Bu durum karşısında, davacıların 5233 sayılı Yasa uyarınca yaptığı başvurunun … Köyü … Mezrasına ilişkin olduğundan dolayı davalı idarece, söz konusu Kaymakamlık yazısı da göz önüne alınarak … Mezrasının terör olayları nedeniyle toplu şekilde boşaltılıp boşaltılmadığının araştırılarak elde edilen bilgi ve belgelere göre davacının başvurusu hakkında bir karar verilmesi gerekirken, başvurusunun … Köyü ve … Mezrasının boşaltılmadığından hareketle eksik incelemeye dayalı olarak reddedildiği anlaşılmıştır.

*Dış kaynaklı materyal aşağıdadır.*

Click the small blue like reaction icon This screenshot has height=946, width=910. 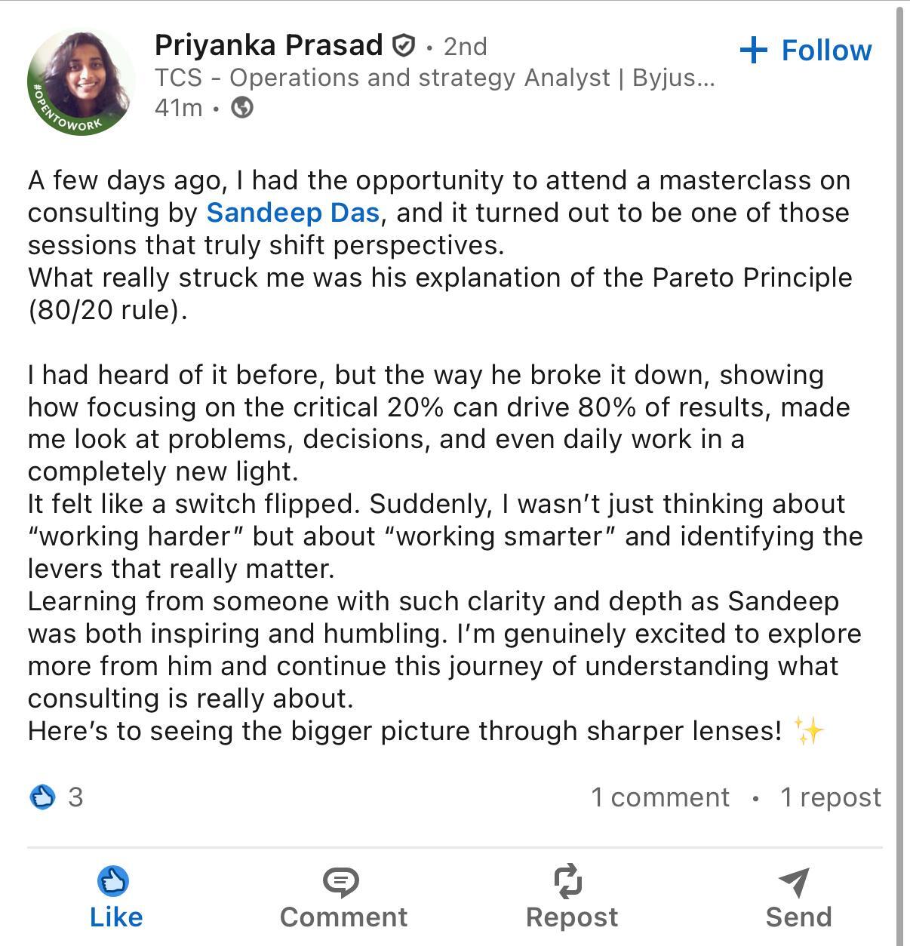[42, 797]
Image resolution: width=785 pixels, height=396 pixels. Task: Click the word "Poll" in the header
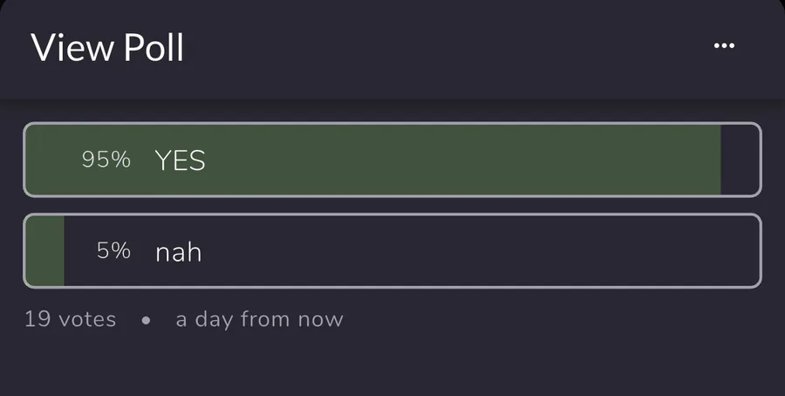pos(154,47)
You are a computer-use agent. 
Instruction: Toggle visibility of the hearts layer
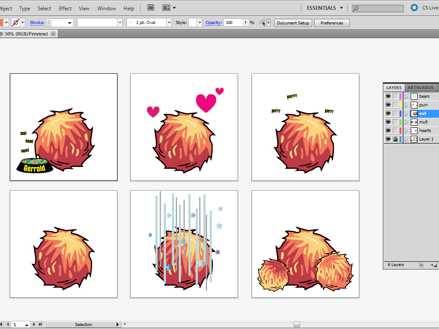click(388, 131)
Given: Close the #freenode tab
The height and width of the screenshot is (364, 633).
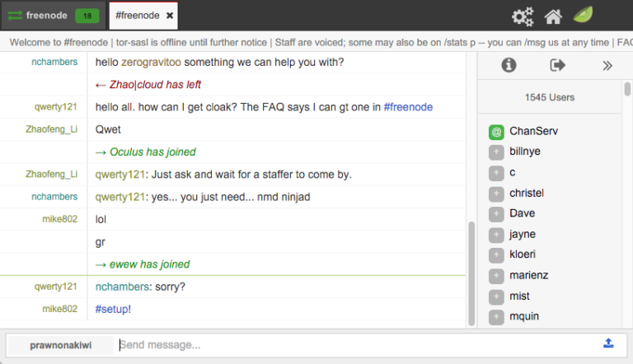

Durum böyle olunca, davacıların yaptığı başvuru üzerine, Zarar Tespit Komisyonunca mükerrer ödemeye sebep olmayacak şekilde, 5233 sayılı Kanun uyarınca davacıların varsa zararlarının tespiti ve tazmini gerekirken, talebin reddine ilişkin işlemde hukuka uyarlık, davanın reddi yönündeki mahkeme kararında ise hukuki isabet görülmemiştir.

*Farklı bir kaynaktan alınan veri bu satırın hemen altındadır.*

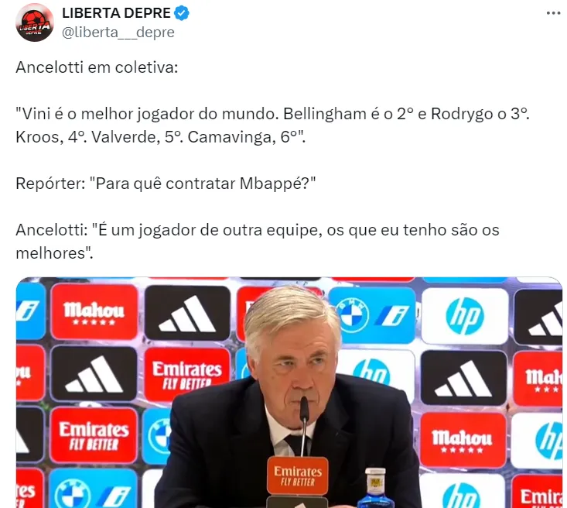Click the Emirates microphone placard
This screenshot has height=508, width=567.
pos(298,476)
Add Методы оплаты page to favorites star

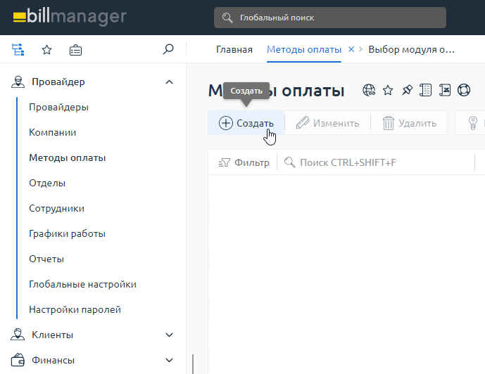coord(388,90)
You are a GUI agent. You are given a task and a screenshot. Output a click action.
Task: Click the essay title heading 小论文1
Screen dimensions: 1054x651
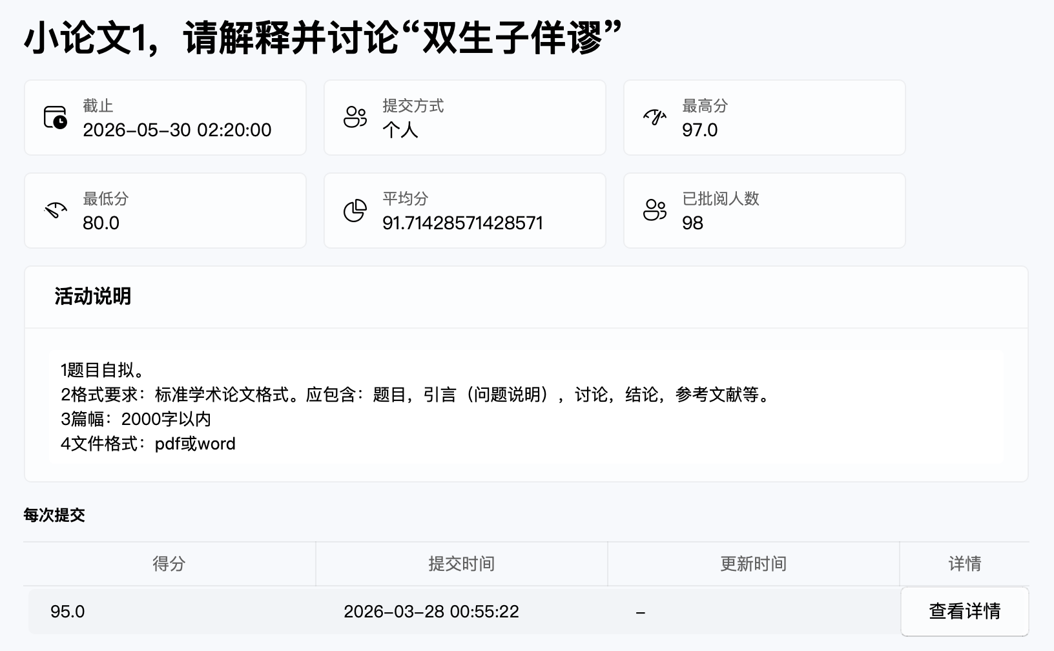point(323,37)
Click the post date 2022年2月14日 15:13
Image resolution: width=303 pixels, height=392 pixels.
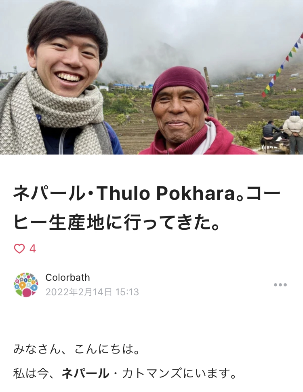click(92, 292)
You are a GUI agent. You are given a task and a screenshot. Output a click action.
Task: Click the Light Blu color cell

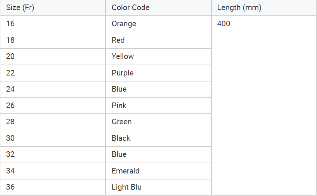tap(159, 187)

Açıklanan nedenlerle, … 1. İdare Mahkemesi’nin … tarih ve … sayılı kararının BOZULMASINA, yeniden bir karar verilmek üzere dosyanın adı geçen mahkemeye gönderilmesine, 2577 sayılı Kanunun 18.06.2014 gün ve 6545 sayılı Kanunla eklenen Geçici 8. maddesinin 1. fıkrası ve 54. maddesinin 1. fıkrası uyarınca bu kararın tebliğ tarihini izleyen günden itibaren onbeş gün içinde karar düzeltme yolu açık olmak üzere, 24/04/2018 tarihinde oybirliğiyle karar verildi.